Source records:
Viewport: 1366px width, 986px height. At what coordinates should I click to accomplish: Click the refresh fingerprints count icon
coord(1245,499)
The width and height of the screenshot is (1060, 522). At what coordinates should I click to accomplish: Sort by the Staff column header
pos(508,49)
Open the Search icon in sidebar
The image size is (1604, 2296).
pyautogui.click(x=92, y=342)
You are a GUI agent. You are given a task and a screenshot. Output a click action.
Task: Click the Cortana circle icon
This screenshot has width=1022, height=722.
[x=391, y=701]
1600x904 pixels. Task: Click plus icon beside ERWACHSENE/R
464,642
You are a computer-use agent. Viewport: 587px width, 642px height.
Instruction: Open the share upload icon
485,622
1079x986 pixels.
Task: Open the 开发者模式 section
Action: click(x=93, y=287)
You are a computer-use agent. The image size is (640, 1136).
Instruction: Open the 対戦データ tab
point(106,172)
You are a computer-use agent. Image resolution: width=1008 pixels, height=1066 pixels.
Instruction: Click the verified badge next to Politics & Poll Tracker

Your instructions:
Print the listing above in its entirety, with every line exact.

Response:
Viewport: 1366px width, 986px height. At what coordinates should I click to accomplish: Click the refresh fingerprints count icon
coord(1245,499)
The width and height of the screenshot is (1060, 522). At what coordinates should I click to accomplish: Sort by the Staff column header
pos(508,49)
Open the Search icon in sidebar
The image size is (1604, 2296).
pyautogui.click(x=92, y=342)
You are a GUI agent. You are given a task and a screenshot. Output a click action.
Task: Click the Cortana circle icon
This screenshot has width=1022, height=722.
[x=391, y=701]
1600x904 pixels. Task: Click plus icon beside ERWACHSENE/R
464,642
You are a computer-use agent. Viewport: 587px width, 642px height.
Instruction: Open the share upload icon
485,622
1079x986 pixels.
Task: Open the 开发者模式 section
Action: click(x=93, y=287)
You are a computer-use agent. The image size is (640, 1136).
Instruction: Open the 対戦データ tab
point(106,172)
You are a computer-use agent. Image resolution: width=1008 pixels, height=1066 pixels.
Instruction: Click the verified badge next to Politics & Poll Tracker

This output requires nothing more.